═══ Given data ═══

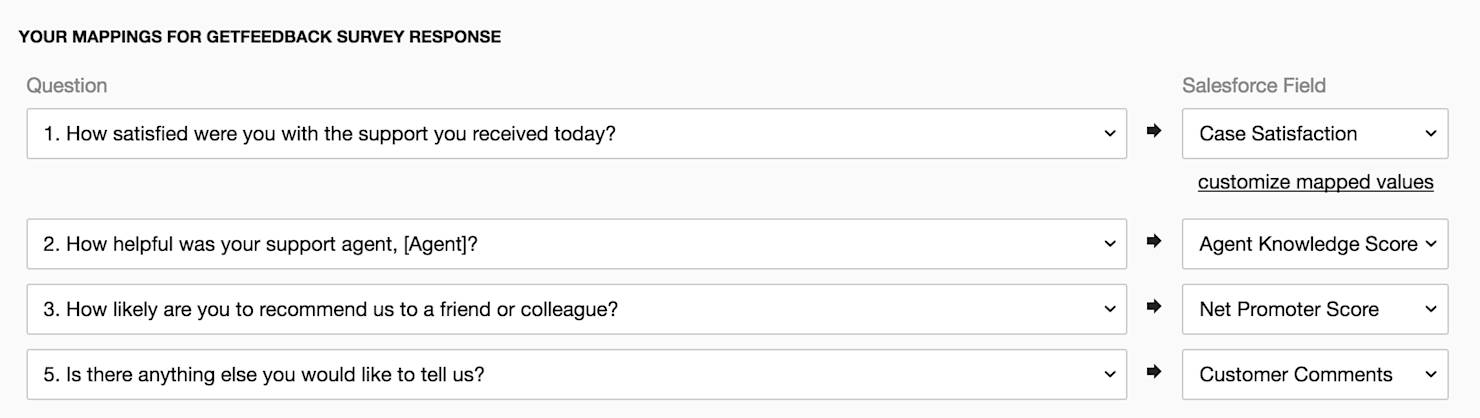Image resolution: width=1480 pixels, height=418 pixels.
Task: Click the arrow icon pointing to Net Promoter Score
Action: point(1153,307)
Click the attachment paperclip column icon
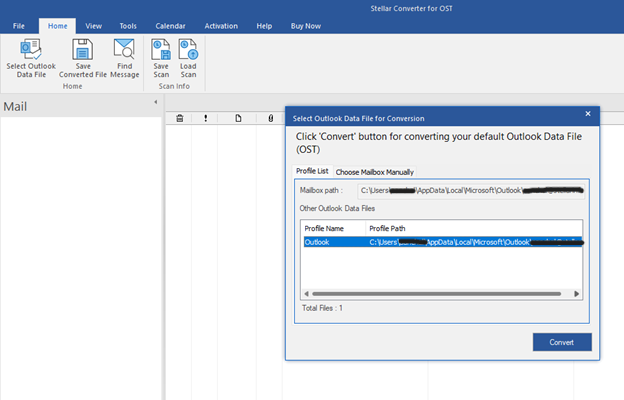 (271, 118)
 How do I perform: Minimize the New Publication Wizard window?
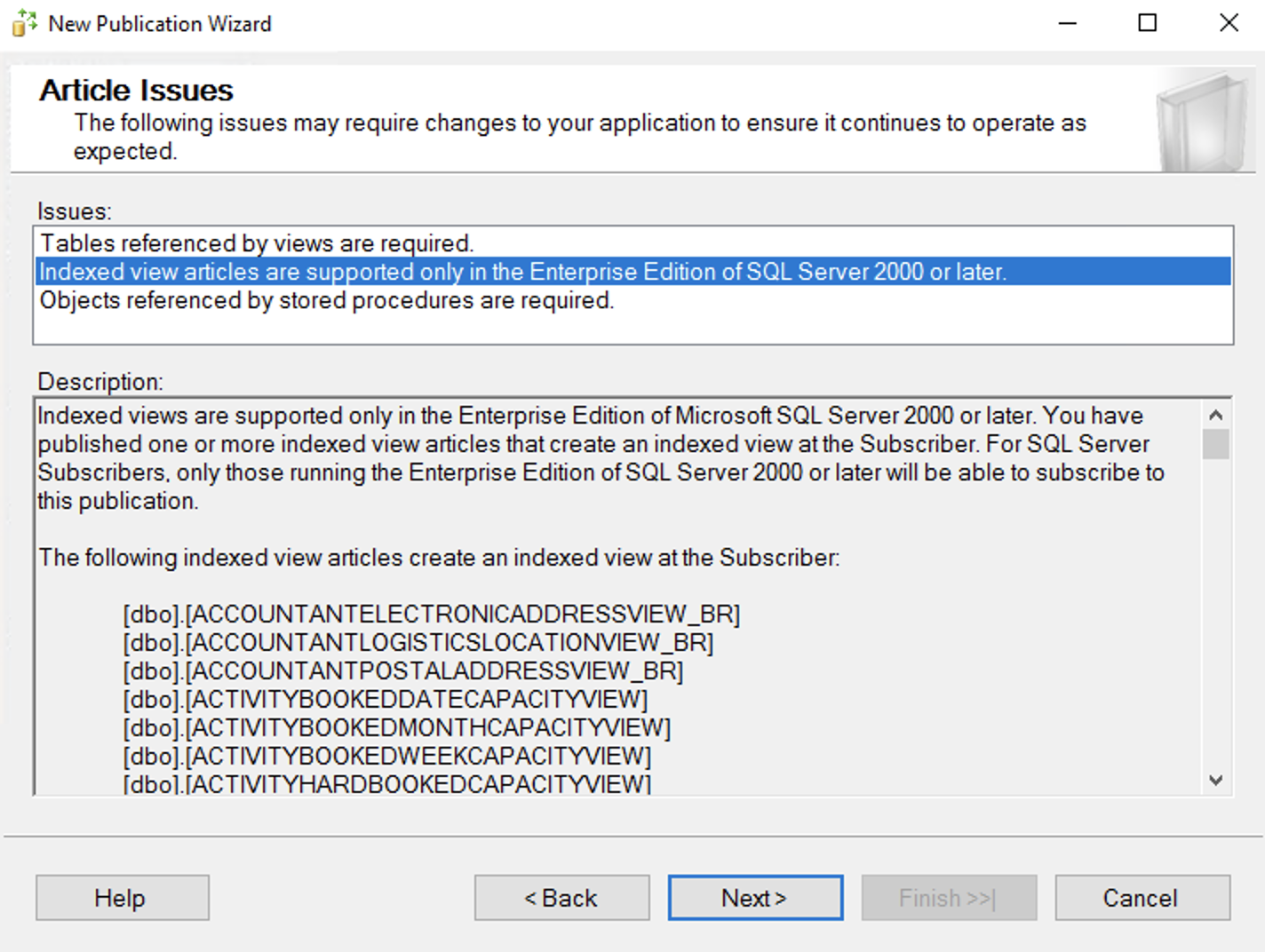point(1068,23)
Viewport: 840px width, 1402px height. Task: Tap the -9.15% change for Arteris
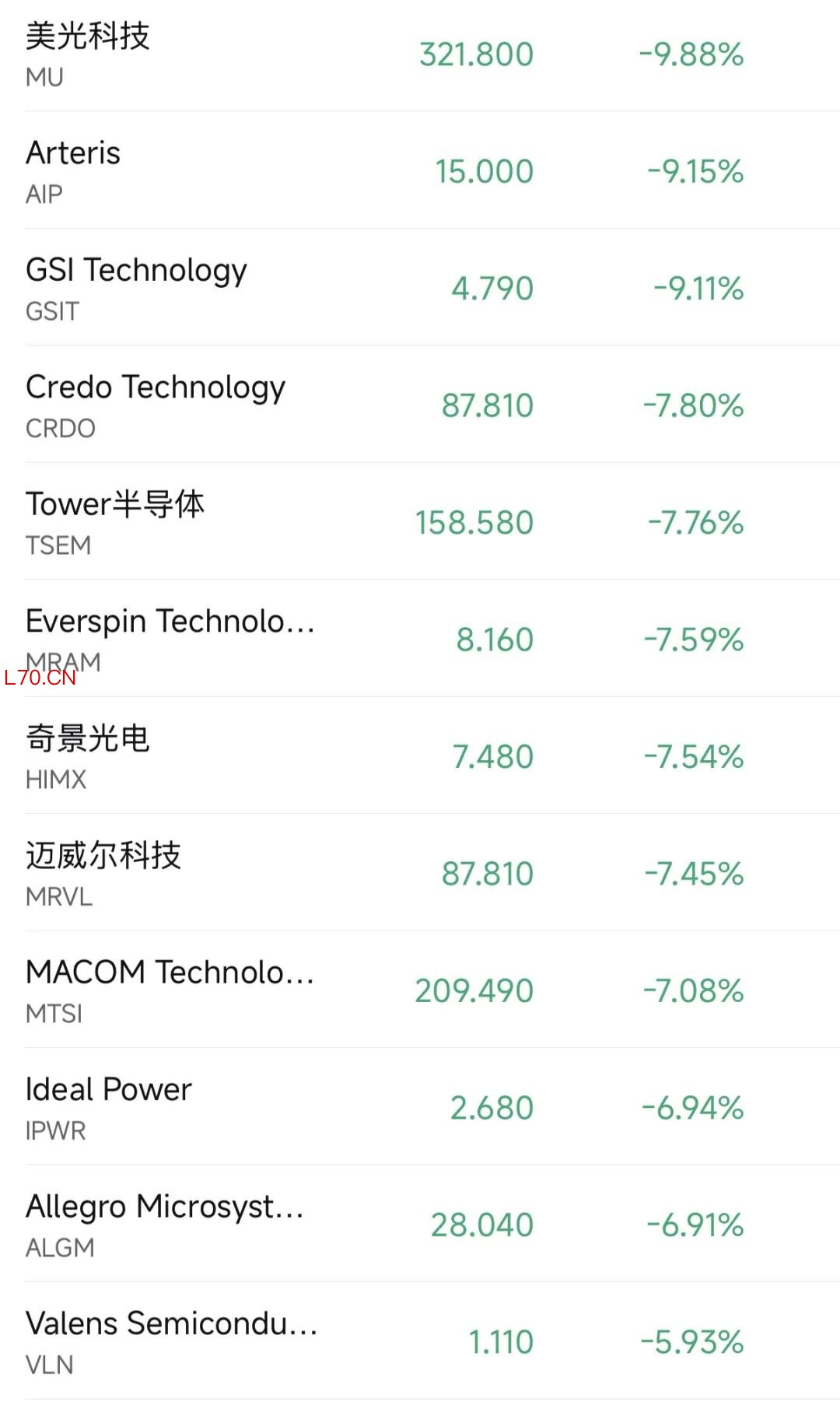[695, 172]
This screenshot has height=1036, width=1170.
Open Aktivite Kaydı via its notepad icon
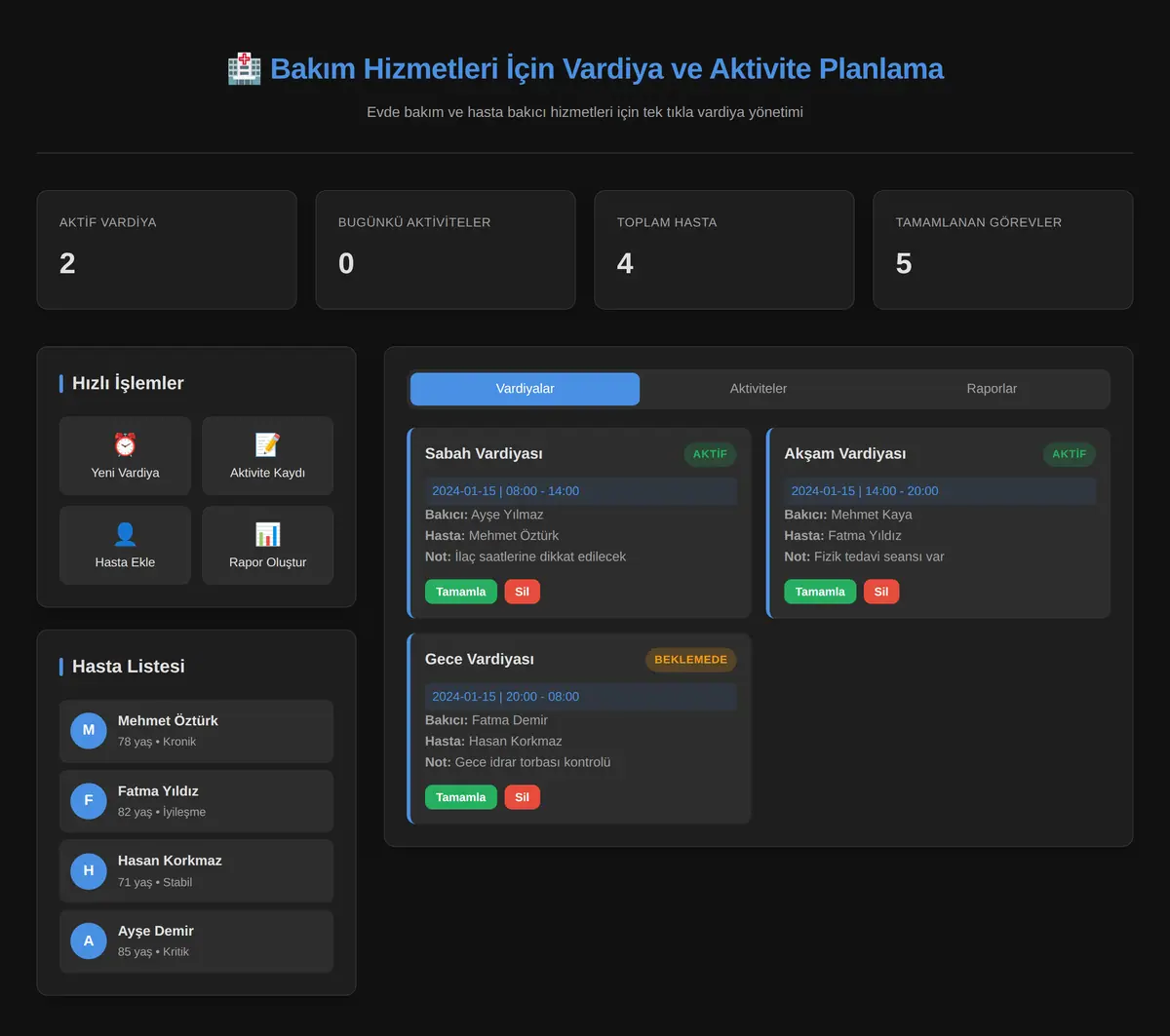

═══

Action item -
Please give an exact copy of the lines from the line containing "Click the attachment paperclip column icon" through the end of the records above, pictures excluded.

Task result -
Click the attachment paperclip column icon
 (271, 118)
 How do I perform: Minimize the New Publication Wizard window?
point(1068,23)
Viewport: 840px width, 1402px height. Task: Tap the -9.15% change for Arteris
[695, 172]
This screenshot has height=1036, width=1170.
Open Aktivite Kaydı via its notepad icon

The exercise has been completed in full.